Cuban responded to a post by Mike Kelly, which questioned the potential of 65 tokens in Japan to be breakthrough applications. Cuban pointed out that even the “scammiest of the scammiest tokens” haven’t caused as much loss as other investments.
And Japan famously learned from Mt Gox and renovated their regulations so that when the largest failures in crypto history happened, they didn't hurt Japanese stakeholdersThe SEC didn't learn shit. Not a damn thing when MT Gox happened. They are still so stupid they think… https://t.co/UWTTAfsmVY
— Mark Cuban (@mcuban) May 12, 2024
Why It Matters: Cuban’s criticism of the SEC’s regulatory approach comes amid a broader debate on the regulation of cryptocurrencies. In a recent exchange with James Love, Director of an NGO Knowledge Ecology International, Cuban highlighted the various benefits of digital assets, including minimal transaction fees, easily accessible credit, and insulation against theft.

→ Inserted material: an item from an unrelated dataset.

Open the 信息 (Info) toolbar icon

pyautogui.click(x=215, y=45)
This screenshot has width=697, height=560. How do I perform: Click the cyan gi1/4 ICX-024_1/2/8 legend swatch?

Meanwhile, the Mt. Gox incident has been a long-standing issue in the cryptocurrency space. The exchange, once the world’s leading Bitcoin (CRYPTO: BTC) exchange, suffered a devastating hack in 2011 and subsequently filed for bankruptcy in 2014. However, there is now a glimmer of hope for creditors, with some reportedly receiving updates on their claims.
At the same time, the SEC’s regulatory approach has been a source of frustration for many in the crypto space. Robinhood CEO Vlad Tenev recently expressed his disappointment with the SEC’s response to the company’s efforts to engage with the regulatory body.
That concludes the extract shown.